* 抽出テキスト *
===============
営業部門の営業DXとは

同じ道を通るのにカーナビは見ないでしょう。
「新しいところにいく」「道に迷った」「現在位置がわからない」「渋滞しているので他の道を探したい」時にカーナビが非常に便利です。
今の営業って、こんな混沌としているような気がしませんか?
昔、通った成功の道がなくなっていませんか?
営業の情報化は、地図を作るようなものです。
勝手に地図は出来ません。
誰かが地図を作る必要があります。

INDEX

1: 効率よく行き先にたどり着く(近道)
2: この道で間違っていないか随時確認する(検証、軌道修正)
3: 地図があれば、初めての場所でもなんとかなる(ナレッジ)
4: 伝言ゲームを卒業しましょう
5: マップに情報を埋め込め
6: 地図で目的地を共有し、搭乗者で協動する
7: 営業の地図メンテナンス
8: デキル営業ほど、営業の情報化に懐疑的
9: 顧客対応した活動はすべて記録に残す
10: 情報が手元にあれば、あとは知恵を出すだけです
11: システムに営業ノウハウを組み込まない
12: 営業の行動管理はしない
13: メールの日報は悪循環
14: 紙の日報は、点の情報
15: 日報は、誰に報告するかが重要
16: 日報は、顧客の反応を報告することが重要
17: ダメな報告書の例
18: 情報を利益につなけること
19: 情報は資産となりえるか?
20: 情報はお金を生むか?
21: 情報の価値は、情報提供者の信頼度と比例する
22: 情報発信には、当事者意識の必然性の創出
23: 情報は時間とともに価値が減少します
24: 売るまでの情報化が営業部門の情報化になる
25: 自社の付加価値情報を定義する
26: 仮説検証に社員を巻き込まない
27: 現場を混乱させない
28: システムは感動を与えることができて初めて成立します
29: シンプルなシステムにするためのプライオリティー基準
30: 「勘」「根性」「経験」の否定からスタートしたSFA

地図を持たないでドライブに出かけてしまえば、目的地に着くために試行錯誤を繰り返し時間はとめどもなく掛かってしまいます。
===============
* 利用できるデータ *
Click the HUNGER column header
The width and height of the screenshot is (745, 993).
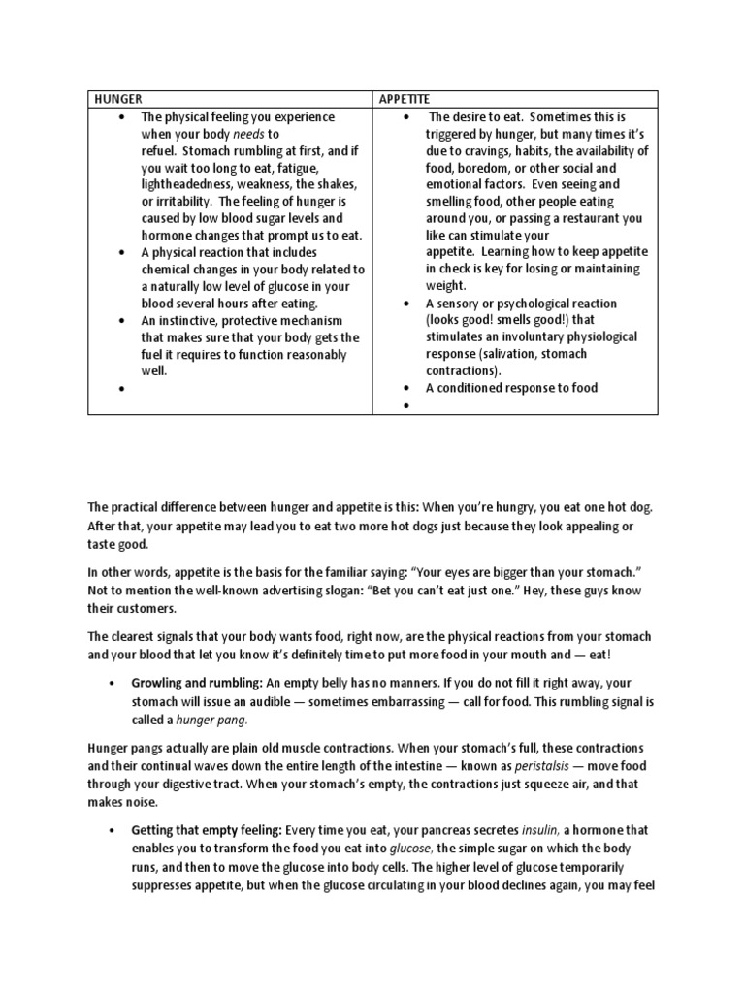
===============
* やること *
[a] 営業DXの文章から、「同じ道を通るのにカーナビは見ないでしょう。」で始まり「2: この道で間違っていないか随時確認する(検証、軌道修正)」で終わる部分をそのまま抜き出してください。
[b] 営業DXの文章では、営業の情報化は何を作るようなものだとされていますか。
[c] 営業DXについての文章を、最後の文のあとから書き進めてください。

* 各タスクの解答 *
[a]
同じ道を通るのにカーナビは見ないでしょう。
「新しいところにいく」「道に迷った」「現在位置がわからない」「渋滞しているので他の道を探したい」時にカーナビが非常に便利です。
今の営業って、こんな混沌としているような気がしませんか?
昔、通った成功の道がなくなっていませんか?
営業の情報化は、地図を作るようなものです。
勝手に地図は出来ません。
誰かが地図を作る必要があります。

INDEX

1: 効率よく行き先にたどり着く(近道)
2: この道で間違っていないか随時確認する(検証、軌道修正)

[b] 地図を作るようなものだとされています。

[c]
ドライブだったらのんびりすることもできますが、ビジネスではそうはいきません。
限られた時間でいかに目的地にたどり着くかという時間の制約の中で最も効果的な営業のあり方、営業の生産性を上げるにはどうしたら良いかに着目しています。
日々の営業活動の情報化をベースに、市場・技術動向、競合他社の状況分析、営業方針、重点取扱商品、前年予算達成度などをデータとして蓄積し、
その情報を有効活用すること、さらには、営業のプランニング、商談ステップ管理、営業活動の検証などの考え方を取り入れることで、
営業の効率アップに役立てるのです。

ゴールに対していまどれくらい進んでいるのか、
営業であれば、営業日報という形で報告されているものですが、
営業日報は、「今日は何件訪問した」とか「受注があった」などの結果にとらわれやすく、
「全体の中での商談がどう進んでいるのか」「クロージングできるのか」
「顧客の課題やニーズを満たす方向に向かっているのか」など、今までのプロセスや顧客の状況を知ることはできません。
忙しいマネージャーは、
間違った方向に進んでいないか?よい方向性に向かっているかをチェックしています。
営業が間違った方向に進んでいれば、マネージャがそれに気づき、
早めに軌道修正できるような情報化を支援するものです。

営業の地図が会社に置いてあり、誰でもがその地図を自由に見ることができれば、
営業初心者であっても、地図を頼りにゴールにたどり着けるかもしれません。
現実の地図は、すでにスマートフォンで実現されています。
営業の地図をスマートフォンで見る。
なんか、少し使ってみたい気がします。
そして、これらを利用し、改修を繰り返すことで、質の高い営業地図が出来上がります。
営業の地図を作るための営業情報は、社内に豊富に存在するでしょうか?
すでにたくさんあるにも関わらず、それを地図として使えるようになっていないだけでしょうか?
そして、情報がデジタル化され、どこでも、簡単に見れる環境があるでしょうか?

伝言ゲームを無くすためには、事実のみに着目することです。
事実のみが、デジタル化され、ダイレクトに見ることが出来れば、伝言ゲームになることなく正確な情報が伝わります。
直属の上長だけではなく、関連部署など必要な人にも、伝言ゲームになることなく、正確に伝わります。
様々な部署の人達が、ダイレクトに、多角的に状況を見ることが出来れば、より情報の活用が深まります。
また、伝言ゲームに費やすコストも一切不要になります。

Googleマップには、施設情報や飲食店など、さまざまな情報が埋め込まれています
お店があれば、そのお店の営業時間から、写真、口コミなどあたりまえです。
営業の地図を作って、そこに情報を埋め込んでいく、その発想が必要です。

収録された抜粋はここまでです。